I recently upgraded from an old ViP622 receiver to a Hopper with Sling. Dish left me the 622 for a month so I can transfer my recorded programs from it to the Hopper. I have an existing EHD on the 622, which I think is a 1.5TB WD, and which definitely has a separate power connection (not powered through USB).

From everything I've read, it sounds like I should be able to just unplug the drive from the 622, plug it into the Hopper, and it should be able to read the existing archived programs. I'm not terribly concerned with transferring them to the Hopper's drive - I'm okay as long as I can view them on the Hopper. I've heard there could be problems doing actual transfers with some programs.

So is that accurate? Is there anything I need to be aware of or be careful about? I would hate to lose any programs.

Also, once I plug the EHD into the Hopper, can I disconnect and plug it back into the 622 and copy more programs from the 622's drive to the EHD, and then be able to read those programs okay on the Hopper? Or once you connect it to the Hopper, is there no going back to the 622?

Any advice/help would be appreciated. Thanks in advance!


----------



## P Smith (Jul 25, 2002)

Just do it and you'll know more then we now, each user discovering something new during their own experience.


----------



## Stewart Vernon (Jan 7, 2005)

Glitches aside (and some users do have issues, sometimes that might require a call to Dish to correct), it should work just as easily as plugging into one and then the other. Be aware, though, it only works while the receivers are on the same account... so if your 622 becomes deactivated you will no longer be able to plug back into it.


----------



## RBA (Apr 14, 2013)

The 622 should be active and may need to see a satellite signal.


----------



## Flasshe (Aug 17, 2004)

Thanks guys! The 622 does not see the satellite signal any more (no inputs), but I don't know if it's actually active on the account or not. It does see the EHD currently, but I haven't tried unplugging it and unplugging it back in since it lost the satellite.
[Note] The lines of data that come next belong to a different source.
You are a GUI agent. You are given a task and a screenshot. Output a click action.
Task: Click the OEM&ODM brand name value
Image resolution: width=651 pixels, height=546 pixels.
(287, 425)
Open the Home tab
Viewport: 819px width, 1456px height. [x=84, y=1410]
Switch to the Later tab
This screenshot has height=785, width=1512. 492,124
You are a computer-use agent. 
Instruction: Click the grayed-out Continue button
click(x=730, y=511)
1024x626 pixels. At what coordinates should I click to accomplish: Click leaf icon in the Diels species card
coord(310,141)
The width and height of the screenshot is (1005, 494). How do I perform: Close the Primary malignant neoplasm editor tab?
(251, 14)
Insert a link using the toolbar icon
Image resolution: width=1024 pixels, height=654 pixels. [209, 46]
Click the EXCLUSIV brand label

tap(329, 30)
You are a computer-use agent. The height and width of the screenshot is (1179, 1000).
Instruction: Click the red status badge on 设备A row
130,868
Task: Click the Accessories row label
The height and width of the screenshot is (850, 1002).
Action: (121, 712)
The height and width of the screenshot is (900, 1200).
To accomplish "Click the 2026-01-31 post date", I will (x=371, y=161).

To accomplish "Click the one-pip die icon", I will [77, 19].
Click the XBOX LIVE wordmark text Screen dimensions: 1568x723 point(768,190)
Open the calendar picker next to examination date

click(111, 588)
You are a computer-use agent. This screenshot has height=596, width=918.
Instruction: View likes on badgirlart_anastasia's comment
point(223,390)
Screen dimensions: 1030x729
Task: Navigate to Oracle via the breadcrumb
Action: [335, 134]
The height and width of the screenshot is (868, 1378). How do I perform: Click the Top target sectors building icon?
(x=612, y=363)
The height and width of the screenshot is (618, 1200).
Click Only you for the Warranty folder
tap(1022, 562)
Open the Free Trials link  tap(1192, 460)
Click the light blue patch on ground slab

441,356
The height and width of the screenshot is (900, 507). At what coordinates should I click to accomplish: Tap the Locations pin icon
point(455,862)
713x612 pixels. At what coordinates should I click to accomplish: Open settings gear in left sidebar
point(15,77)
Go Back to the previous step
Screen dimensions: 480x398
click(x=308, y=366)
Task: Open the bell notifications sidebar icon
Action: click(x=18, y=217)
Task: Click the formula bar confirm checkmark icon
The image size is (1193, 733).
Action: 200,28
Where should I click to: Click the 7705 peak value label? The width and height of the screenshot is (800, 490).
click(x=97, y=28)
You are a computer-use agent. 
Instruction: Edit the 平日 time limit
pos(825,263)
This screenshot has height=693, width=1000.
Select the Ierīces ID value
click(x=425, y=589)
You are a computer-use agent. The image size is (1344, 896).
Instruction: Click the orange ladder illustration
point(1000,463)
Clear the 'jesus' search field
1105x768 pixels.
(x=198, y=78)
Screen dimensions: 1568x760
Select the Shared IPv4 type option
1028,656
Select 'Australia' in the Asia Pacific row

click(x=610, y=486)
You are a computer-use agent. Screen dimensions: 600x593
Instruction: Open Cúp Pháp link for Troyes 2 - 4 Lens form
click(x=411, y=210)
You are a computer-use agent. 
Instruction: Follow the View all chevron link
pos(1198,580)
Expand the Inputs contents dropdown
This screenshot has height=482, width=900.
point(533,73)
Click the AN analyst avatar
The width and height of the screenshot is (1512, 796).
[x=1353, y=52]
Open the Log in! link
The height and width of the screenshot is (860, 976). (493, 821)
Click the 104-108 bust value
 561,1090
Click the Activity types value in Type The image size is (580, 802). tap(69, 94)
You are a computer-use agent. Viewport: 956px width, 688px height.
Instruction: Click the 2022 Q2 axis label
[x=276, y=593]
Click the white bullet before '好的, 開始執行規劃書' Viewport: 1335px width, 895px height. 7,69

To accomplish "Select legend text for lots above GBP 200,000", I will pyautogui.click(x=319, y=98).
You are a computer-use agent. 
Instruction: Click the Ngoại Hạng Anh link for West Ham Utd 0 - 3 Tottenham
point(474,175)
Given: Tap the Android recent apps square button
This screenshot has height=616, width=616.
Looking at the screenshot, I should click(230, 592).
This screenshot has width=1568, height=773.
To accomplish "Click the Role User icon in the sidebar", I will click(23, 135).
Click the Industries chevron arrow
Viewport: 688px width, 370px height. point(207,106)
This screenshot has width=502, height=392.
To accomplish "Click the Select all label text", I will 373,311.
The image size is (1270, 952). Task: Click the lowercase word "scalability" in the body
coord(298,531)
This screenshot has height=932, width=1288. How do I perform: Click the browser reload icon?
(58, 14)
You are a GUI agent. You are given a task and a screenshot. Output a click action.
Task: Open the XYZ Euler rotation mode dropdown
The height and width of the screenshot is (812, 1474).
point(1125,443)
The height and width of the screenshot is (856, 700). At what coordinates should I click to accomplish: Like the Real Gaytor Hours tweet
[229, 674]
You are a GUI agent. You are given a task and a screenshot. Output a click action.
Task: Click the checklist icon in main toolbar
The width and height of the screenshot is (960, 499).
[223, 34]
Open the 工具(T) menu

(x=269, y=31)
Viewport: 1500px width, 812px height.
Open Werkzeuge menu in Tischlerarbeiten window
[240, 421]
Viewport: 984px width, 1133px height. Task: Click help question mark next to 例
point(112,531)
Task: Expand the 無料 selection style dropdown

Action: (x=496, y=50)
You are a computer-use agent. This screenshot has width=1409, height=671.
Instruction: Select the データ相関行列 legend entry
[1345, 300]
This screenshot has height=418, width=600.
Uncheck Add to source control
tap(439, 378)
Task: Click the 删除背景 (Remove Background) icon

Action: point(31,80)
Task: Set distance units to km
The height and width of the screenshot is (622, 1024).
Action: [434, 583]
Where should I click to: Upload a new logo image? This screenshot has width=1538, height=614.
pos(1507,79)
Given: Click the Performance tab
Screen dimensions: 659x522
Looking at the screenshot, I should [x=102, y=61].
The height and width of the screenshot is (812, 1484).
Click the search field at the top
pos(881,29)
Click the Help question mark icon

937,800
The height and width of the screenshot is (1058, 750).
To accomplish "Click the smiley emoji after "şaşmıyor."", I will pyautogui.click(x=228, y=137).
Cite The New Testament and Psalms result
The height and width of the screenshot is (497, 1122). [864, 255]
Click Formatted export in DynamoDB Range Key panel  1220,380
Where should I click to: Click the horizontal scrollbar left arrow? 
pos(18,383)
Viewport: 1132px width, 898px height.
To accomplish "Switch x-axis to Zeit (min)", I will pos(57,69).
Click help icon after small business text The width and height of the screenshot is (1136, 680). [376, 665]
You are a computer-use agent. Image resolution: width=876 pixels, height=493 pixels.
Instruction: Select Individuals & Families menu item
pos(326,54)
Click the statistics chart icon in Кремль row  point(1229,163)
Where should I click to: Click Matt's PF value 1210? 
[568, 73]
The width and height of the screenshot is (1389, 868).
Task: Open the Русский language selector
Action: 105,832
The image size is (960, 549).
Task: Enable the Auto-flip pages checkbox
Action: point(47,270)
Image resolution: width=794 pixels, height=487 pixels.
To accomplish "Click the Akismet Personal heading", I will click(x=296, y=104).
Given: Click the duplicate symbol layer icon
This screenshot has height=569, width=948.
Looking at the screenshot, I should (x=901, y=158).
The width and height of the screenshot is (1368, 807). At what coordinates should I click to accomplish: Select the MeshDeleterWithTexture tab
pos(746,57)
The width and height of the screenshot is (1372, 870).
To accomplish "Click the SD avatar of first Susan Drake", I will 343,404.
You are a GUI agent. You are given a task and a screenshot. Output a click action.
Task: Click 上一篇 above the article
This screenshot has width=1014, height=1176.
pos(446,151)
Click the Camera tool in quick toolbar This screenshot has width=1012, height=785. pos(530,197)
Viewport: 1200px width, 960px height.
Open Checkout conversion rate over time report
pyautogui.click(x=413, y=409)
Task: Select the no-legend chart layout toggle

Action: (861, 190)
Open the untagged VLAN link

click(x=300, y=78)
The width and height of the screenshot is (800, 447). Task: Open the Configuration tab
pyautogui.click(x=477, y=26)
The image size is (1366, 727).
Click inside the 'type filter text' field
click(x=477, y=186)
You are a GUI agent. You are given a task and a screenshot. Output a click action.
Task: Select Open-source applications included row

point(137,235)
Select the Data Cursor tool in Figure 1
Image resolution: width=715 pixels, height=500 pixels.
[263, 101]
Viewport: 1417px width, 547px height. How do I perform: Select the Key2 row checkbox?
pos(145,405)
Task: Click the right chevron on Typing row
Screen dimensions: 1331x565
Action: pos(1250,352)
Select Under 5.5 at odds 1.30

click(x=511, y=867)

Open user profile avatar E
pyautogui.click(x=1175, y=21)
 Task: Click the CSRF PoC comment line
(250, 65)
To be safe, it sounds like I should wait until I've got everything off the 622 and into the archive before attempting the transfer to the Hopper.


----------



## P Smith (Jul 25, 2002)

and again - you don't need to transfer from EHD to H, just use it


----------



## Stewart Vernon (Jan 7, 2005)

Yeah... I would try to do it in one shot if you can... not because connecting it to the Hopper will cause you any problems, but because your 622 could any day now stop functioning as it is not connected to satellite and will at some point stop working if it can't see a signal.


----------



## TheGrove (Jan 10, 2007)

I transferred my 622 to a Hopper (no sling) in 1 shot without a problem. I upgraded because my 622 "died" (constant reboot unless caught and stopped). Mine went without a problem. Just copied the shows to the EHD then plugged it into the Hopper and started viewing them. Did the same thing with the 722 I upgraded at the same time as well.


----------



## P Smith (Jul 25, 2002)

What you did is Transfer to EHD, not to H.


----------



## TheGrove (Jan 10, 2007)

I understand, his question was about going from a 622 to Hopper with his EHD. My point was I did that in 1 shot without a problem.

To be honest I did go from 622 to Hopper. I had only a 750MB EHD on my 622. So I put everything on it from my 622 and moved the EHD to my Hopper. Once there I moved everything off my EHD onto the Hopper. I then put my new 2TB EHD on the Hopper and moved everything back to the EHD that I wanted to keep. I didn't have any problems. I did all of this in November 2012 with some of the earlier versions of the SW for the Hopper.


----------



## tsmacro (Apr 28, 2005)

I did this, went from a 622 to a Hopper w/ Sling. I transferred all my recordings from my 622 to the external hard drive unplugged it and then just plugged it right in to the Hopper. I'm able to see and access all those old recordings no problem, experienced no problems what so ever. Now I haven't ever tried to move any of the recordings from the hard drive to the Hopper, but I wouldn't really see the point of doing that anyway.


----------



## TechnoCat (Sep 4, 2005)

Important: Use the back USB port, not the front, on the Hopper. My 622 drive was not recognizable when plugged into the front Hopper port, and Dish had no clue.


----------